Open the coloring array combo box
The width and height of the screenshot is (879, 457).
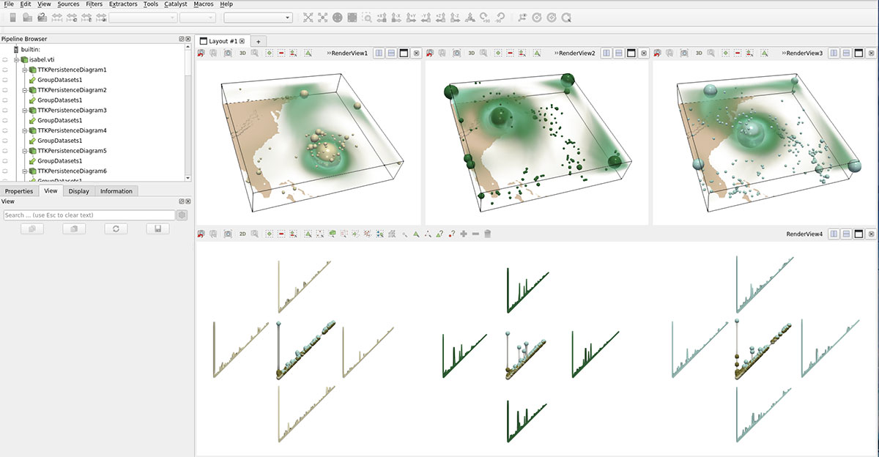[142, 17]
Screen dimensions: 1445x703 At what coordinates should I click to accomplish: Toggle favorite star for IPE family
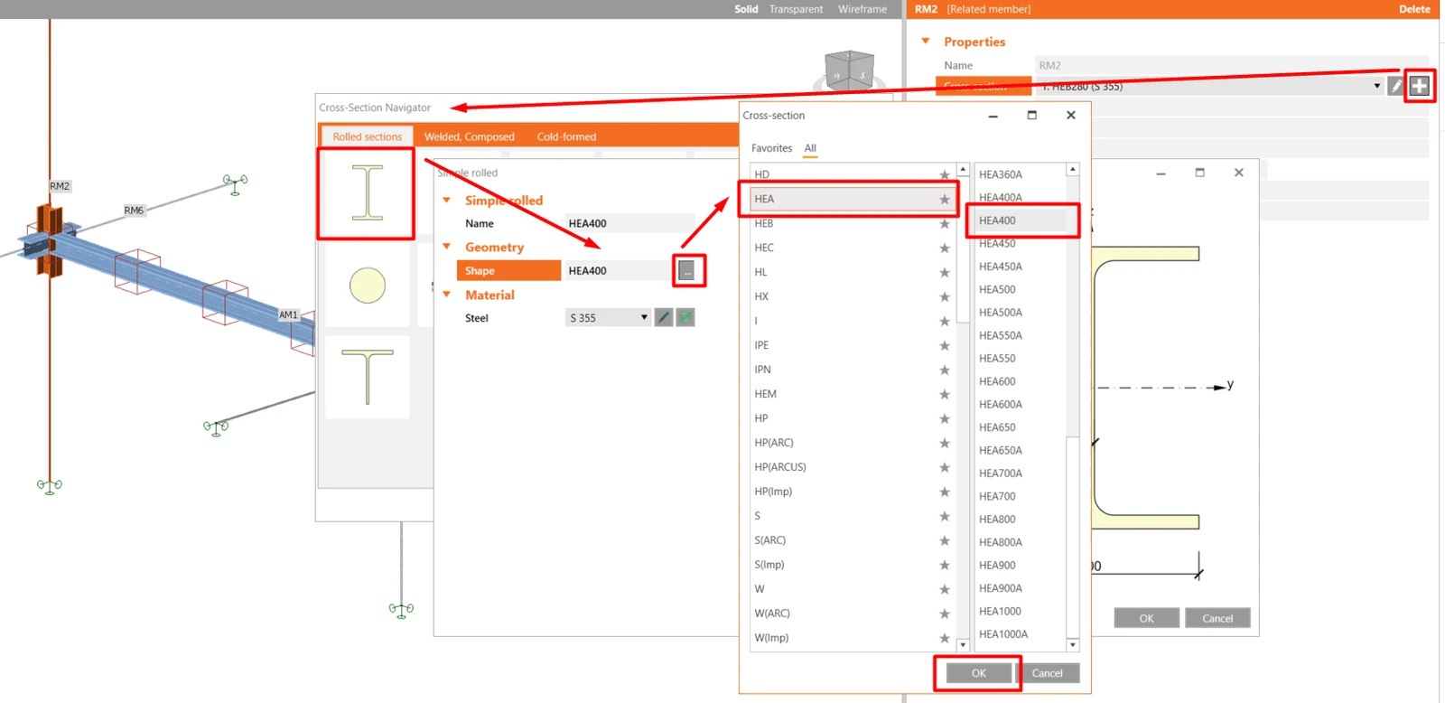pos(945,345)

+ + +

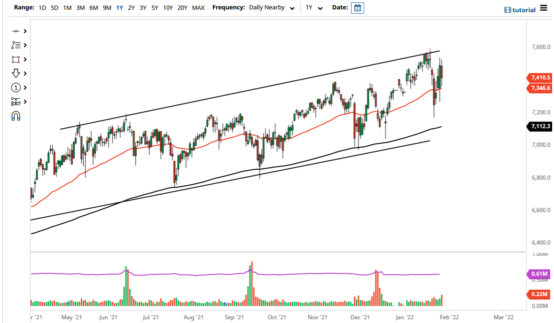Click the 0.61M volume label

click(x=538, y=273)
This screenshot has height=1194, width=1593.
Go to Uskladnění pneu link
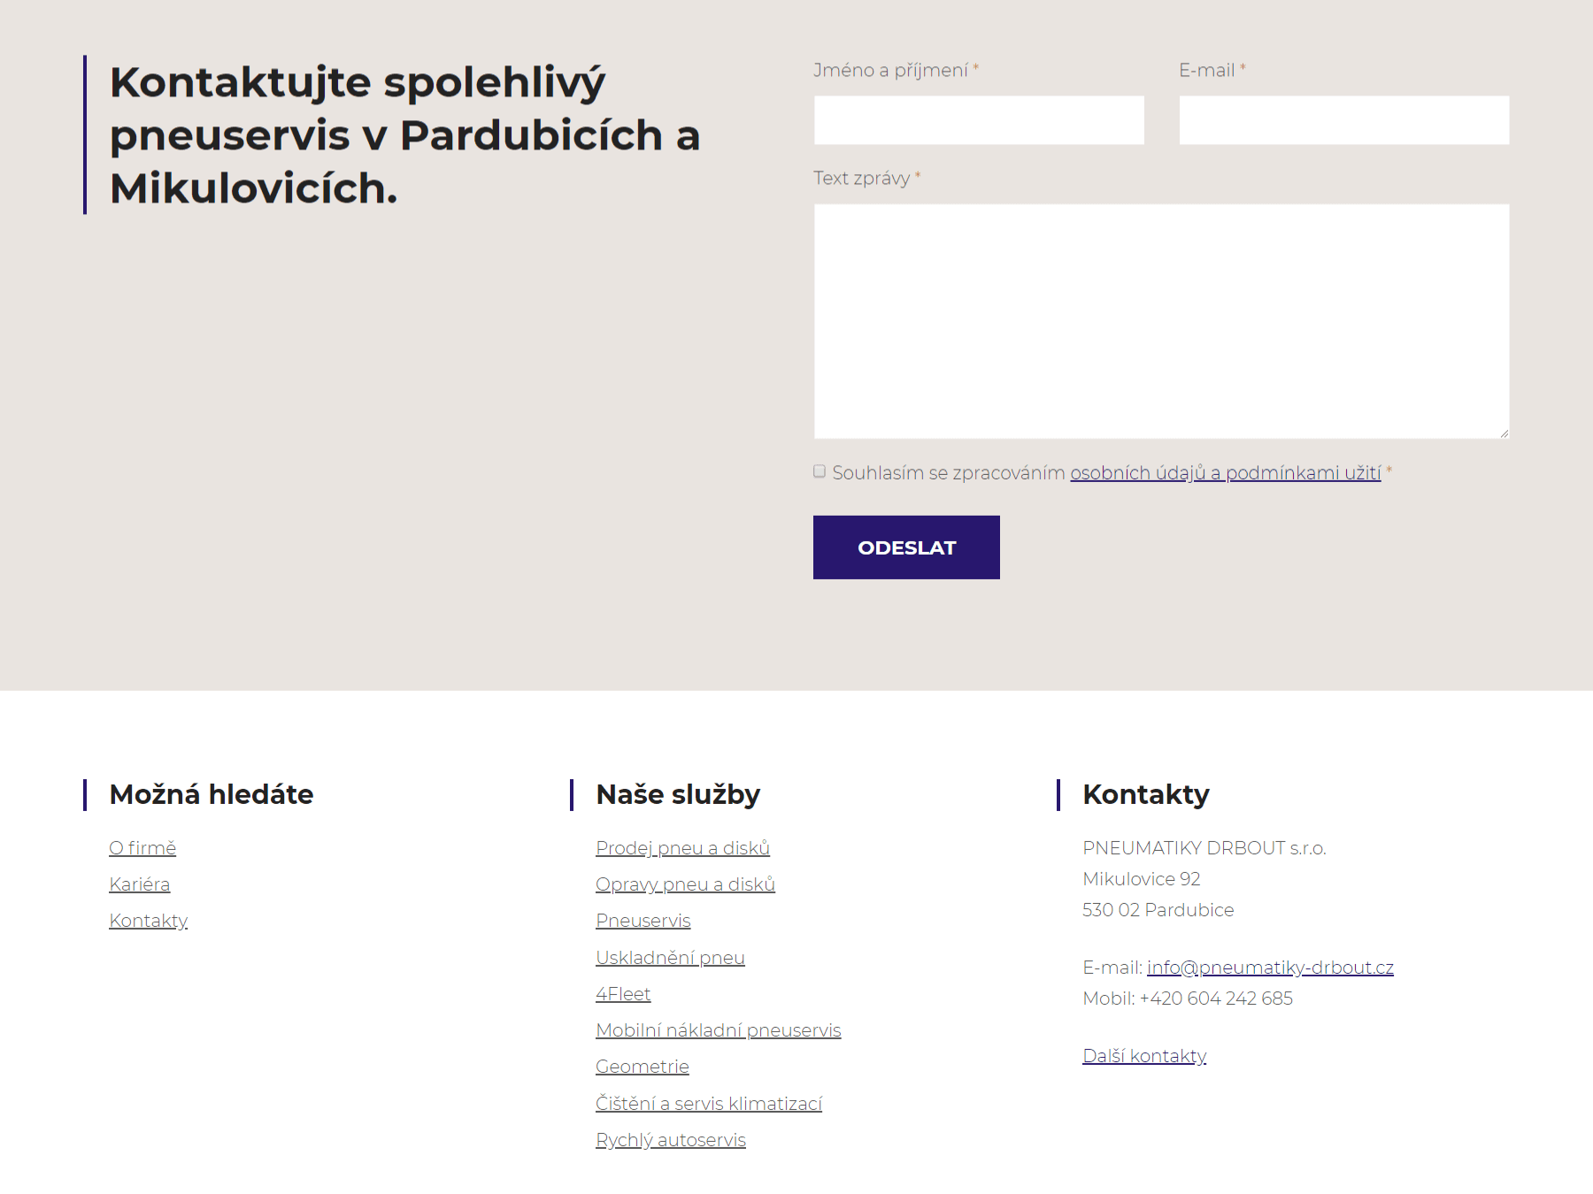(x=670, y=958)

+ + +

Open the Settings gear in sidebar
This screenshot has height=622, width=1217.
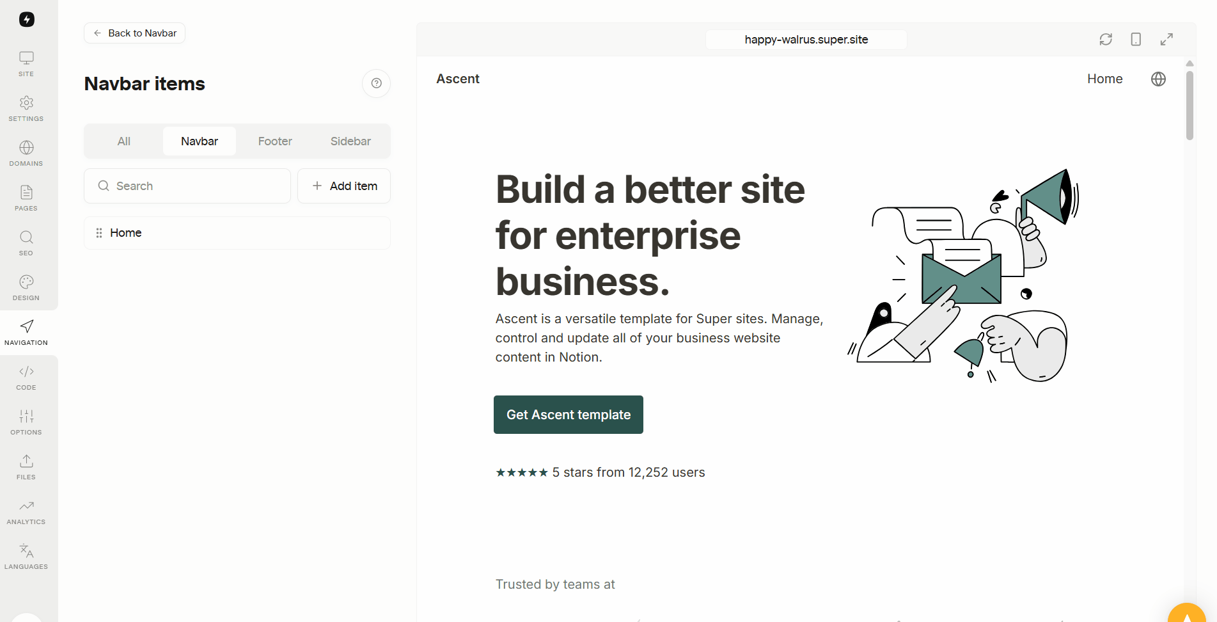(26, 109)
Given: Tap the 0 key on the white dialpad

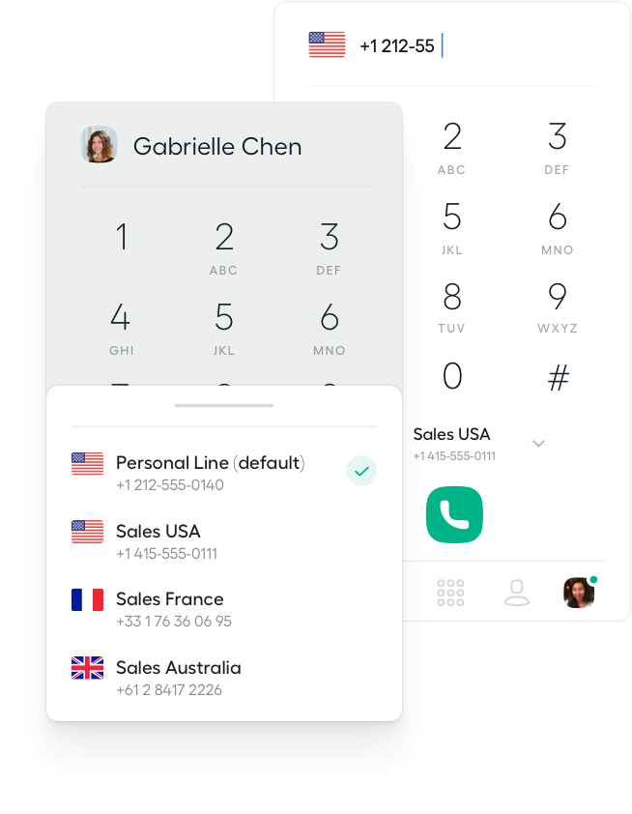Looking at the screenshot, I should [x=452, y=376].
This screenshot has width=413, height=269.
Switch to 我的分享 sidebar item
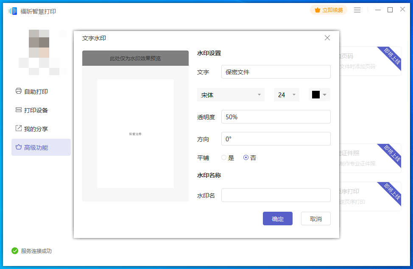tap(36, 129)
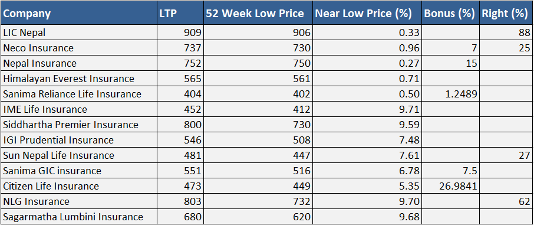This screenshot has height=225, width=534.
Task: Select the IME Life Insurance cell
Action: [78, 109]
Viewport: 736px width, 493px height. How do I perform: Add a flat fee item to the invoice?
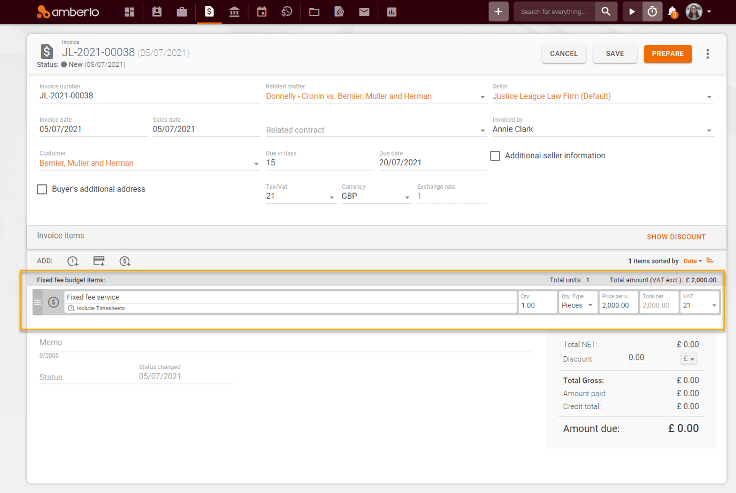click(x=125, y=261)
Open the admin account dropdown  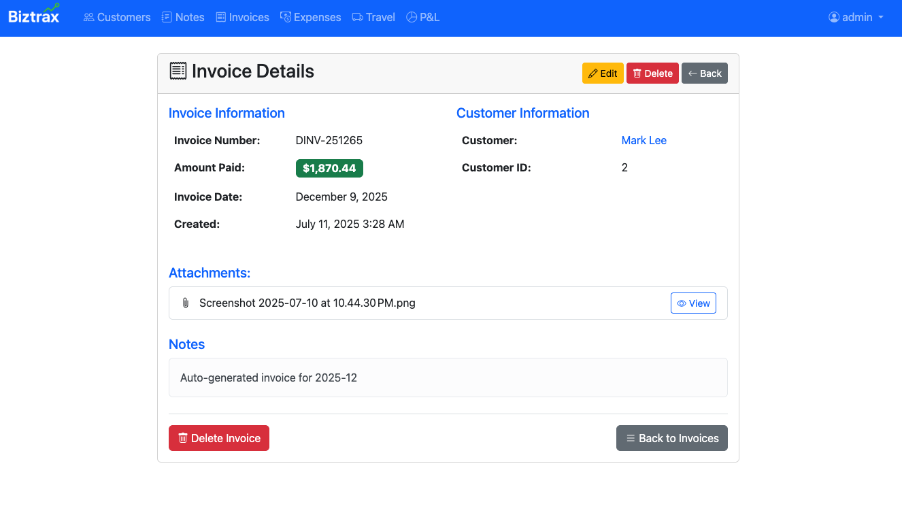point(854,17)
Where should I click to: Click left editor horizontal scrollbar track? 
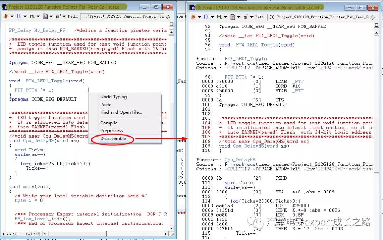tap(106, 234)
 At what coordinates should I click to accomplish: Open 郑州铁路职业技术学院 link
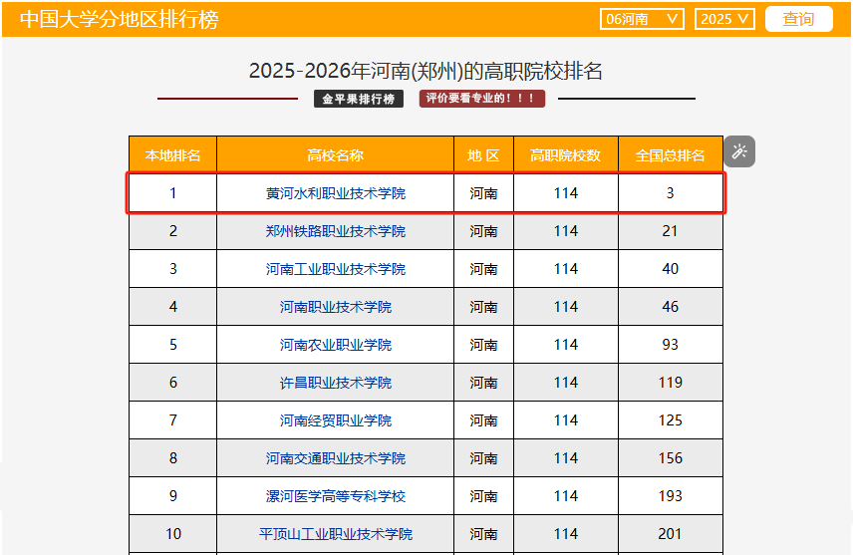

+ + +

For this exercise, set down the lines in the entries above from the one with "This screenshot has height=622, width=1217." through the one with "This screenshot has width=413, height=269." exactly as written, without any pictures.

This screenshot has height=622, width=1217.
(26, 109)
Given: Tap the 0 key on the white dialpad

Looking at the screenshot, I should [x=452, y=376].
This screenshot has width=413, height=269.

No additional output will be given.